The city was abandoned soon after its construction, and the reason for this was the lack of any reliable water supply for its inhabitants. Its disuse as a city during the Mughal period is the reason why its buildings have come down to us almost intact, without the changes effected by later emperors on other imperial sites such as Agra, Allahabad and Delhi.
This means that Akbar’s genius at building can be seen fully here, as also his finely developed aesthetic sense. Both formally and in their detailing, the buildings at Sikri are a fine blend of Timurid planning and aesthetics and Rajput art and architecture.
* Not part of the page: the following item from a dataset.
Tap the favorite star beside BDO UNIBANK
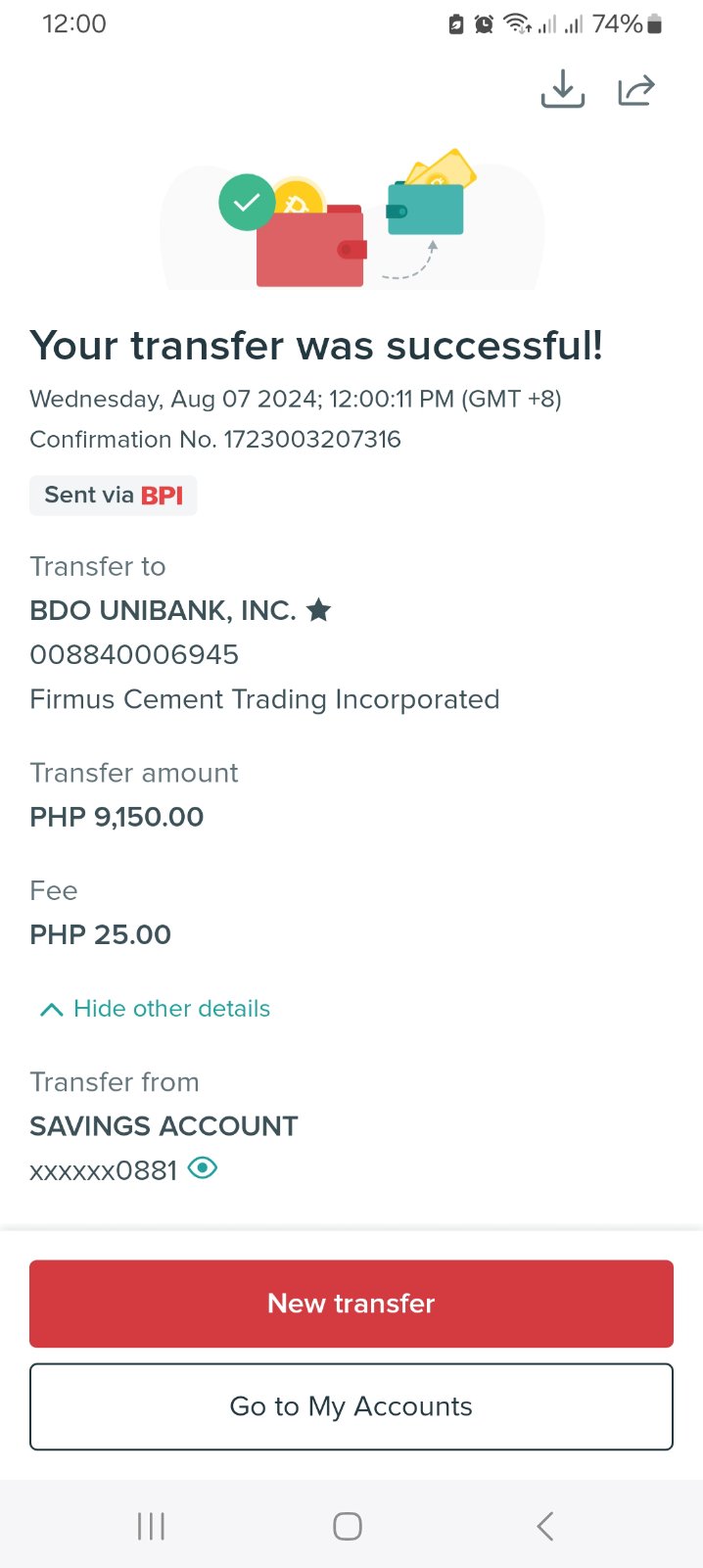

Site Plan : Fatehpur Sikri Fatehpur Sikri : Palaces
Apart from its outer wall, Fatehpur Sikri was not really designed for a sustained defence, that role being assigned to the fort of Agra close by. The city is situated on a hilltop, and beyond the walls was the old town, of which little survives today. The highest point of the ridge is occupied by the main mosque and Sheikh Salim’s dargah. The palace itself, placed across the ridge, is divided into four principal parts – the daulat khana or treasury in the centre, the haram sara or queen’s chambers, a princes’ palace and ammunition stocks. The palace is entered ceremoniously from the Hathi Pol or elephant gate facing the lake (now dry!)
The palace complex itself is dominated by a central court (b) with water bodies and fountains, in the centre of which is a pavilion for music.
Of the buildings clustered around the court, the diwan-i-am (hall of public audience) (a), the diwan-i-khas (hall for private audience) (b), Jodha Bai’s palace (c), Birbal’s palace (d), the Nagina mosque (f) and the five-storeyed Panch Mahal (g) are noteworthy. All are disposed around the central court in such a manner as to recall Gujarati cluster planning.
The diwan-i-khas which is a two-storey building with four chhatris on top is noted for its great central column, in which radiating serpentine brackets support the emperor’s dais and throne, from which four walkways connect it to the sides.
The haram sara is connected to emperor’s private chambers by a screened viaduct. This building consists of queens’ apartments around a central court. The scheme resembles in planning the Raj Mahal at Orchha. Its introverted form with a single gate was well suited for the days when women were still screened from public view. The Nagina Masjid to the north of the haram sara served as the queens’ private place of worship.
Fatehpur Sikri is also known for two more buildings – the gem of a dargah of Sheikh Salim Chisti, and the Buland Darwaza.
The Buland Darwaza is a massive gate mounted on steps, which faces the old town. It was built to commemorate Akbar’s military victory over Gujarat. This great triumphal portal leads into the mosque court, one corner of which is occupied by Sheikh Chisti’s dargah. This tomb with its filigree screens and exquisite carving was originally planned in red sandstone, but was finally made entirely of marble at the beginning of Jahangir’s reign.
Fatehpur Sikri itself grants Akbar pride of place as a builder in the history of India. But there was still more to come – tombs, mosques, palaces and civil structures. As a remarkable man who not only won and consolidated political and military power but also patronized the arts and sciences, Akbar has rightly won the sobriquet of ‘the Great’.